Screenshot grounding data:
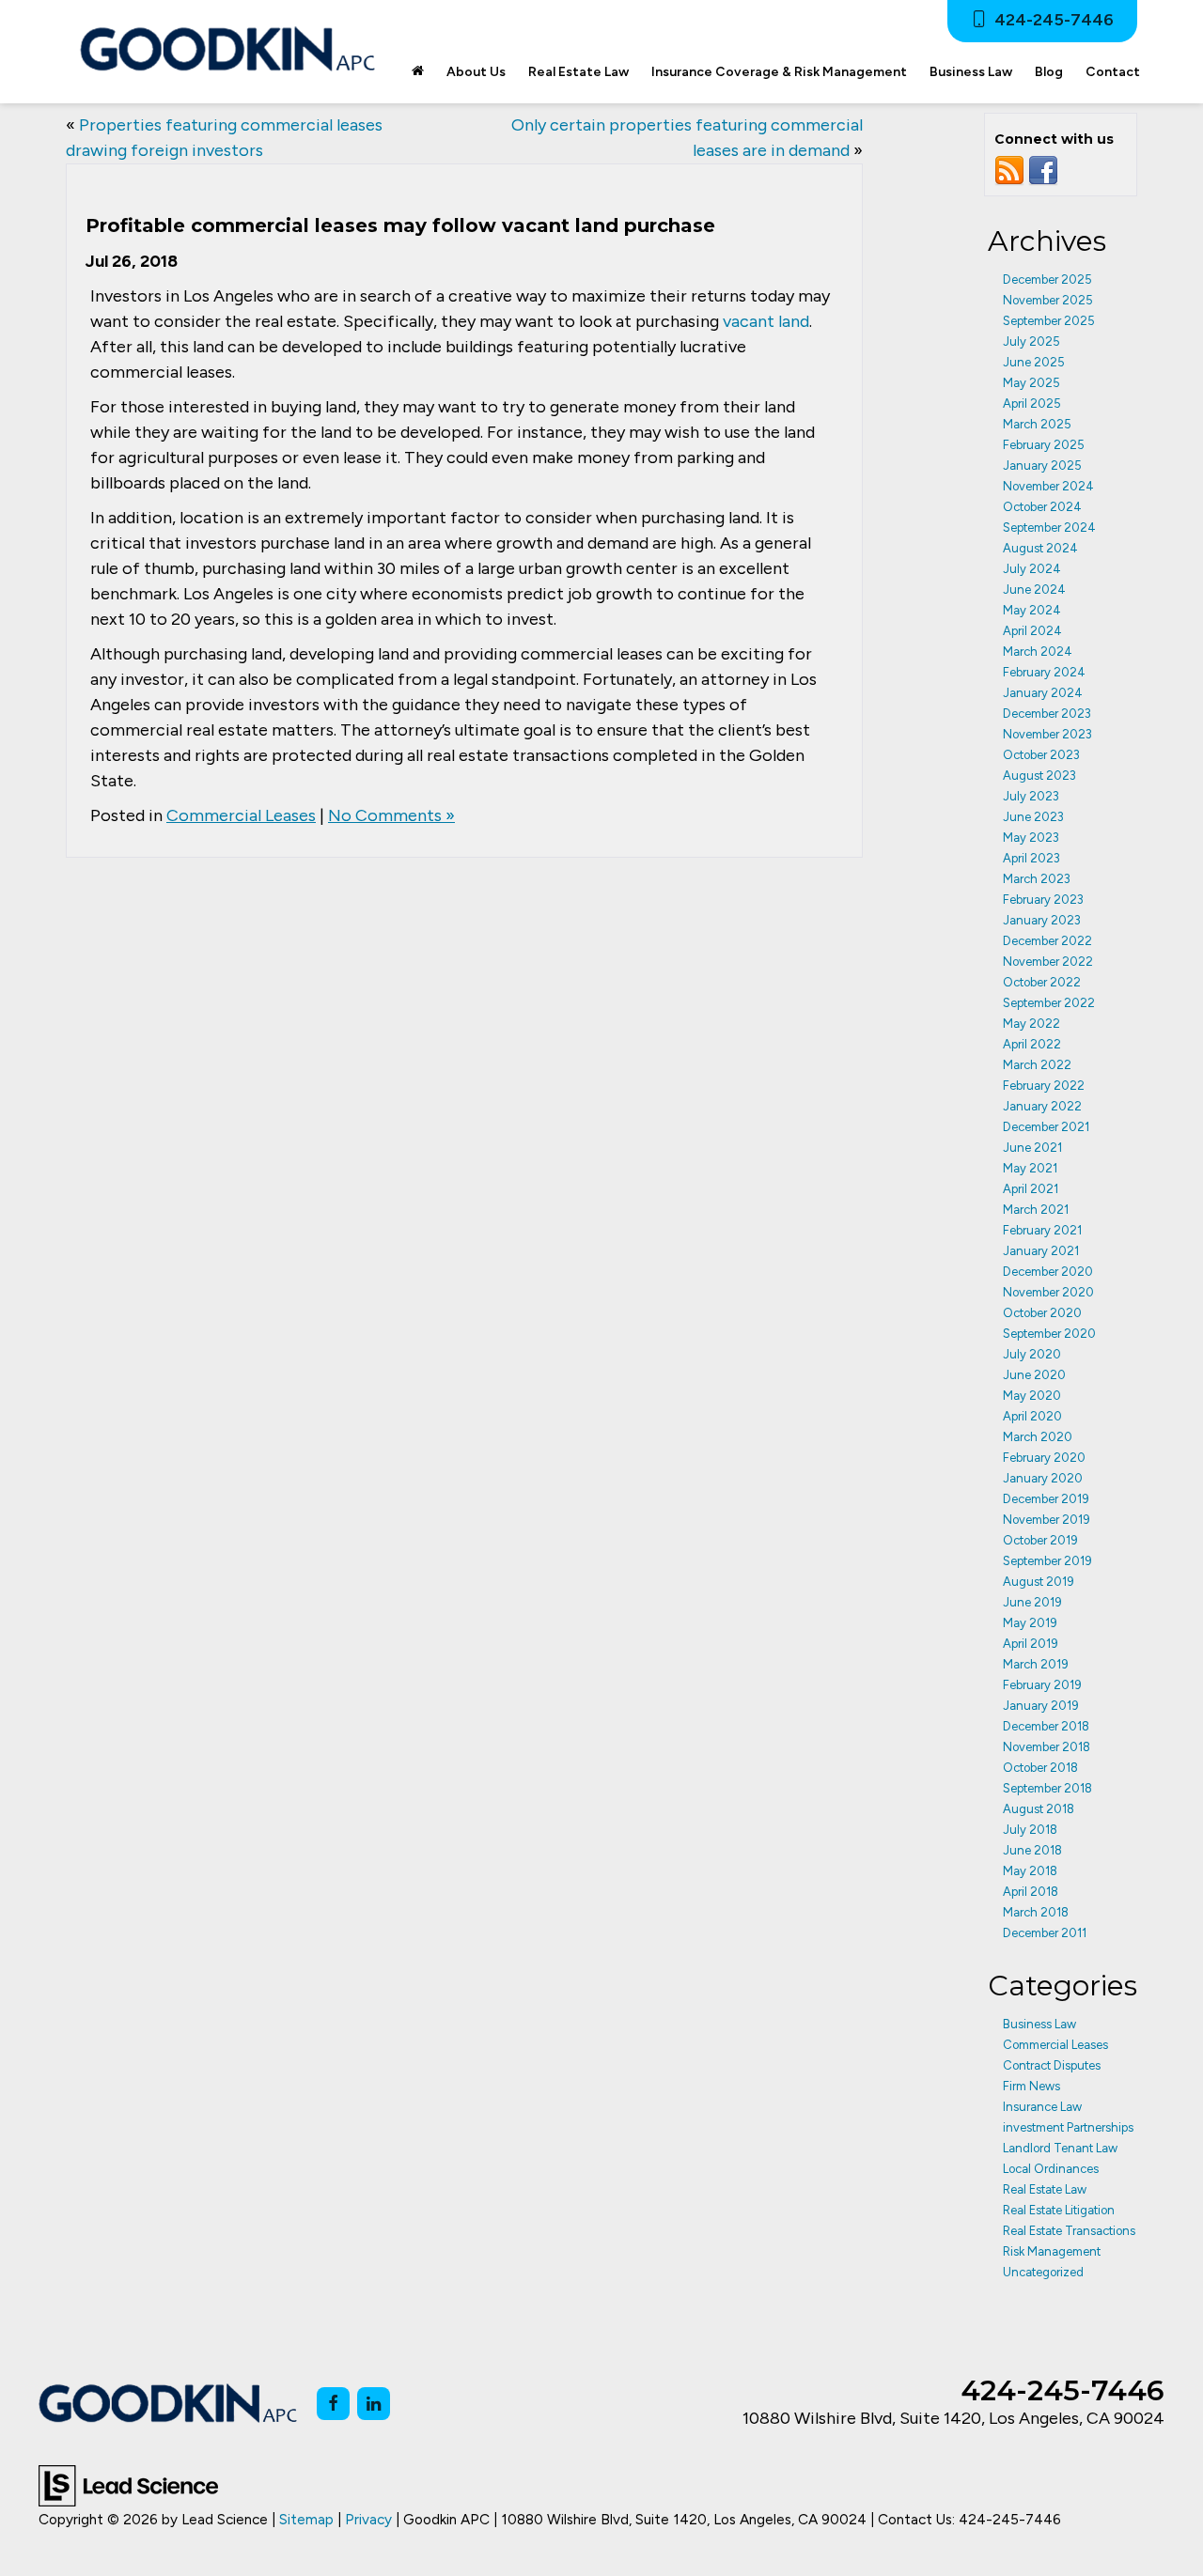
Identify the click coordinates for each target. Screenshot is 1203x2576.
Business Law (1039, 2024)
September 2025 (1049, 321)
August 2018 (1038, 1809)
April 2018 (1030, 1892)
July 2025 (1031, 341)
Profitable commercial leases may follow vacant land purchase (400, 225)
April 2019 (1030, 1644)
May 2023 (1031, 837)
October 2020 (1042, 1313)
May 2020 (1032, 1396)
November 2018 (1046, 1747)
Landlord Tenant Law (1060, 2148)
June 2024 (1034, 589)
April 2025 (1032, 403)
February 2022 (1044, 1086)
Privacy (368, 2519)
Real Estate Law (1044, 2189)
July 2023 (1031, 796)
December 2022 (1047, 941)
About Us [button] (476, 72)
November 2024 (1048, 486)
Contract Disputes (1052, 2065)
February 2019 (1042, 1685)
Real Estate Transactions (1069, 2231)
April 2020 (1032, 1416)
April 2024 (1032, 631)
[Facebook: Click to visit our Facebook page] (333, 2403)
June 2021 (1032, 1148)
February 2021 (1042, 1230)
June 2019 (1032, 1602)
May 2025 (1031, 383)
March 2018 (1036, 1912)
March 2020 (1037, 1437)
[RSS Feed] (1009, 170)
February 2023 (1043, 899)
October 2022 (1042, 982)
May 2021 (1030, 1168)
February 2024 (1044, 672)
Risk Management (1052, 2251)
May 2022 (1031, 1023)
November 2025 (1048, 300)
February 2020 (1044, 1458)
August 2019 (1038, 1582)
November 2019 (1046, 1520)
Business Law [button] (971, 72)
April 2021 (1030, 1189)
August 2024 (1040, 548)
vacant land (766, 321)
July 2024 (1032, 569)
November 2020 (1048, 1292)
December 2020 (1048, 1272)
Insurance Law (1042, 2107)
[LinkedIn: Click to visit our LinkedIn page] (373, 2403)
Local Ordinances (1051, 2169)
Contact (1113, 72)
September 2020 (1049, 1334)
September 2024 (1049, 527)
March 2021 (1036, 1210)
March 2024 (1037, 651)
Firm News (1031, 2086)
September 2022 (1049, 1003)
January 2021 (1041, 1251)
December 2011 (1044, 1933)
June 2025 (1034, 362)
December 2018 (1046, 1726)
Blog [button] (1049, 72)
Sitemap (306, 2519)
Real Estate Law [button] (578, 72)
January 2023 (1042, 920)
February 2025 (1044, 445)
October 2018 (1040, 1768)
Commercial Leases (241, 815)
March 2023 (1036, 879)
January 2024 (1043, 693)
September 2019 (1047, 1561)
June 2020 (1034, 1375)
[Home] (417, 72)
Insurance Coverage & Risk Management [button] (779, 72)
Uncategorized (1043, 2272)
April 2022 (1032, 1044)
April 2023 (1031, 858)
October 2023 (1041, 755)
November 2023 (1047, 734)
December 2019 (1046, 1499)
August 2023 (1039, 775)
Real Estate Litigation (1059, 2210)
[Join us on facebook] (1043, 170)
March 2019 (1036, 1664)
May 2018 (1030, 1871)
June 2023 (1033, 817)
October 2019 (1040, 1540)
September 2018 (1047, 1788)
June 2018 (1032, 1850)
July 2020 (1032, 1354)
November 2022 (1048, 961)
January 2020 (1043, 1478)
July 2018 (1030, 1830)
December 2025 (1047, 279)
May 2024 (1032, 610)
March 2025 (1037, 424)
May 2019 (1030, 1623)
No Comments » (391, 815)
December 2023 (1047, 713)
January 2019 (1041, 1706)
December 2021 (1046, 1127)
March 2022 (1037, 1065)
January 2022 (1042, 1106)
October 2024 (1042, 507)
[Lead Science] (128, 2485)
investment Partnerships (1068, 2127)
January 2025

TASK – Extract all lines from the data in which "October" is found.

OUTPUT –
October 2020 (1042, 1313)
October 2022 (1042, 982)
October 2018 (1040, 1768)
October 2023 (1041, 755)
October 2019 (1040, 1540)
October 2024 (1042, 507)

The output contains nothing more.